** Required action **
Keep the pictures out, please, and set down every record exactly.

** Data to use **
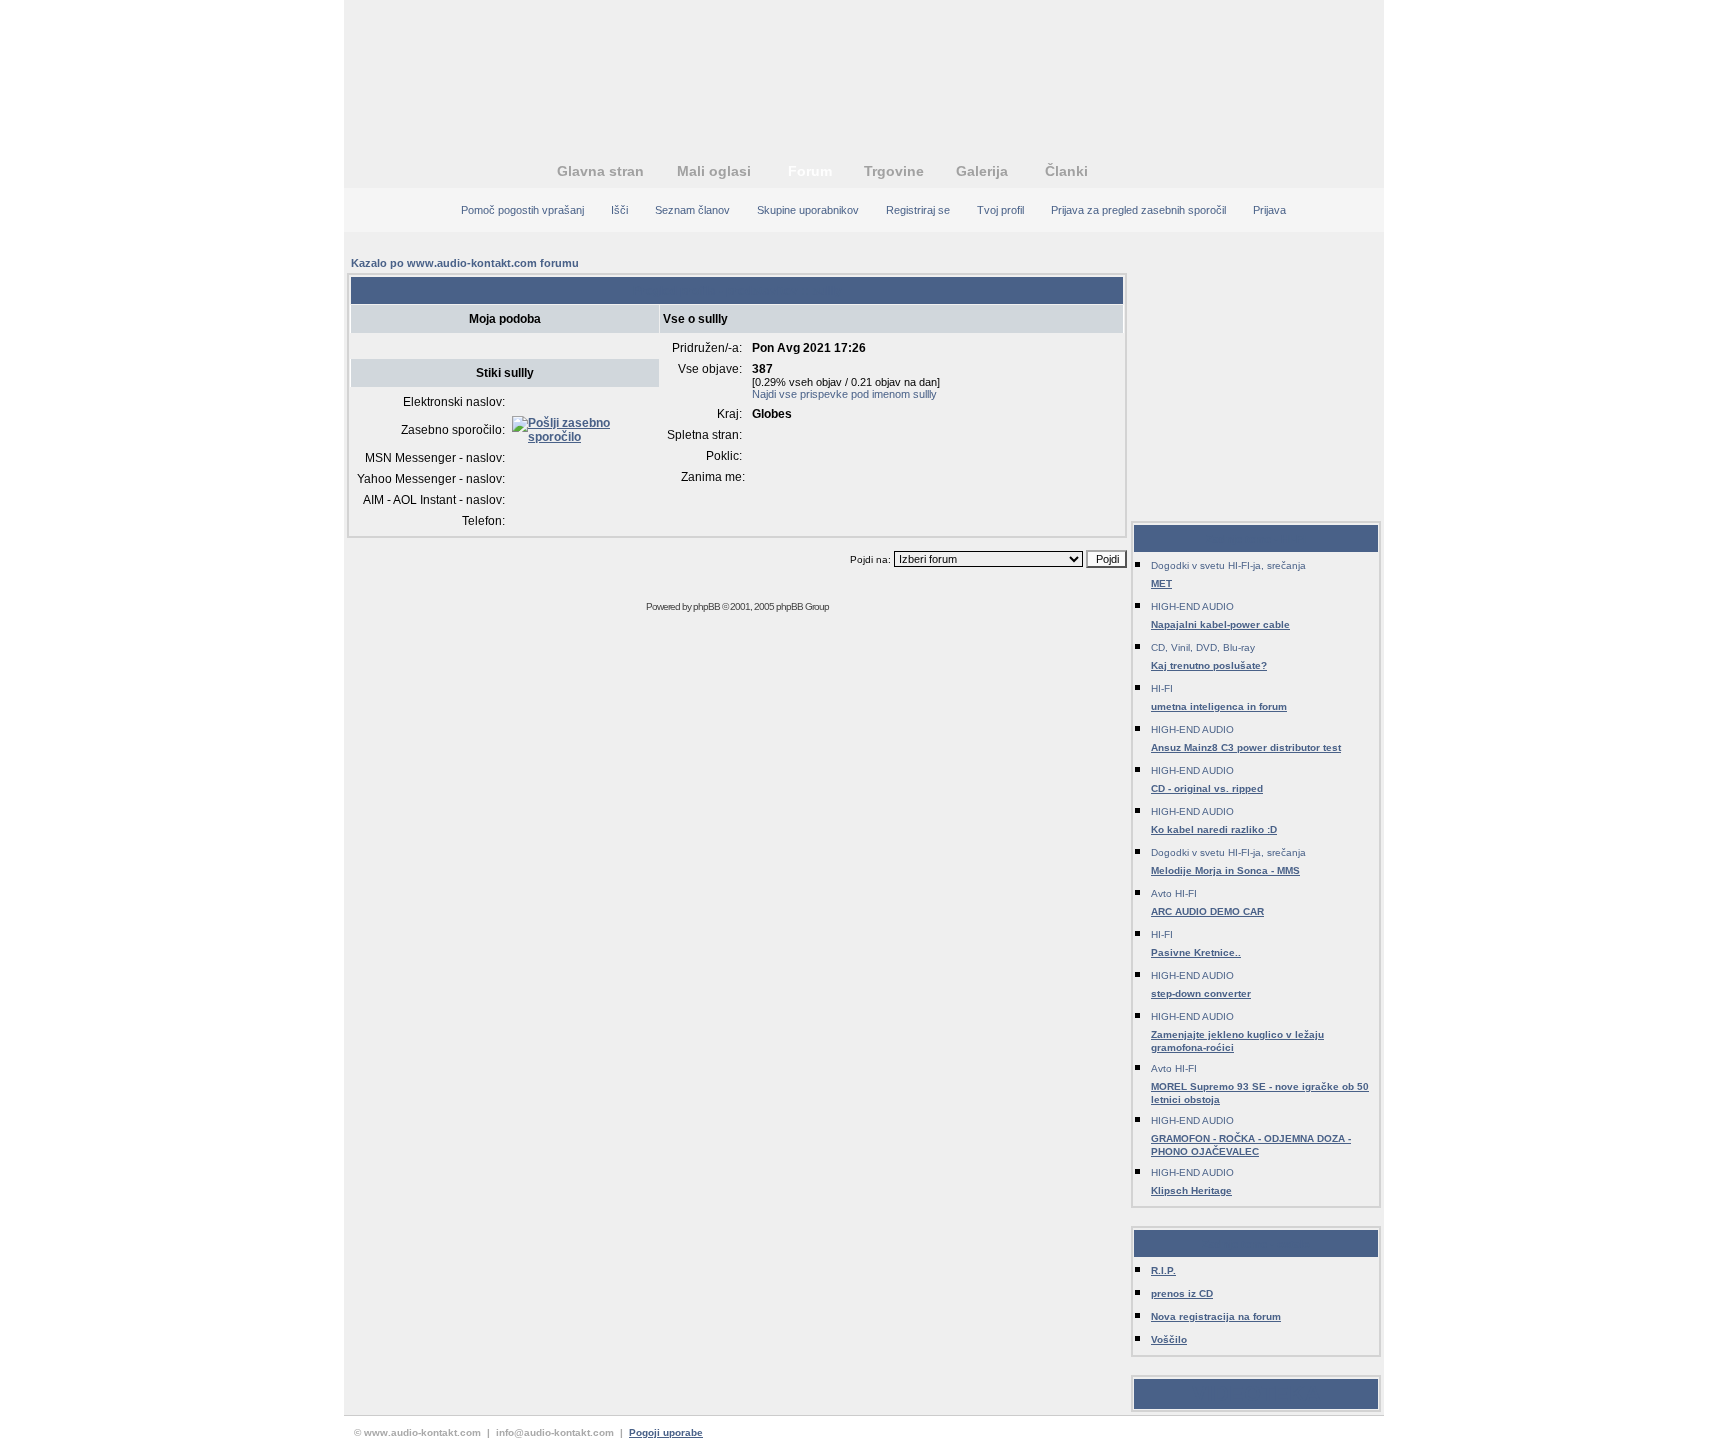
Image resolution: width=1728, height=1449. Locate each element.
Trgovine (894, 171)
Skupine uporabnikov (808, 210)
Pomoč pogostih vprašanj (522, 210)
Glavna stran (600, 171)
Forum (810, 171)
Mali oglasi (714, 171)
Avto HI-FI (1174, 893)
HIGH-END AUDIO (1192, 606)
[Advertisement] (864, 65)
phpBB (706, 606)
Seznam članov (692, 210)
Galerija (982, 171)
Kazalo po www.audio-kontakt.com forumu (465, 263)
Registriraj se (918, 210)
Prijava (1269, 210)
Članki (1066, 171)
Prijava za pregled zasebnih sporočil (1138, 210)
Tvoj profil (1000, 210)
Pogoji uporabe (666, 1432)
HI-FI (1162, 688)
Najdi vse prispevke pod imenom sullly (844, 394)
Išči (619, 210)
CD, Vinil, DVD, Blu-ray (1203, 647)
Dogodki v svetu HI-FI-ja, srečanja (1228, 565)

** Written reply **
Image resolution: width=1728, height=1449. Locate each element.
Trgovine (894, 171)
Skupine uporabnikov (808, 210)
Pomoč pogostih vprašanj (522, 210)
Glavna stran (600, 171)
Forum (810, 171)
Mali oglasi (714, 171)
Avto HI-FI (1174, 893)
HIGH-END AUDIO (1192, 606)
[Advertisement] (864, 65)
phpBB (706, 606)
Seznam članov (692, 210)
Galerija (982, 171)
Kazalo po www.audio-kontakt.com forumu (465, 263)
Registriraj se (918, 210)
Prijava (1269, 210)
Članki (1066, 171)
Prijava za pregled zasebnih sporočil (1138, 210)
Tvoj profil (1000, 210)
Pogoji uporabe (666, 1432)
HI-FI (1162, 688)
Najdi vse prispevke pod imenom sullly (844, 394)
Išči (619, 210)
CD, Vinil, DVD, Blu-ray (1203, 647)
Dogodki v svetu HI-FI-ja, srečanja (1228, 565)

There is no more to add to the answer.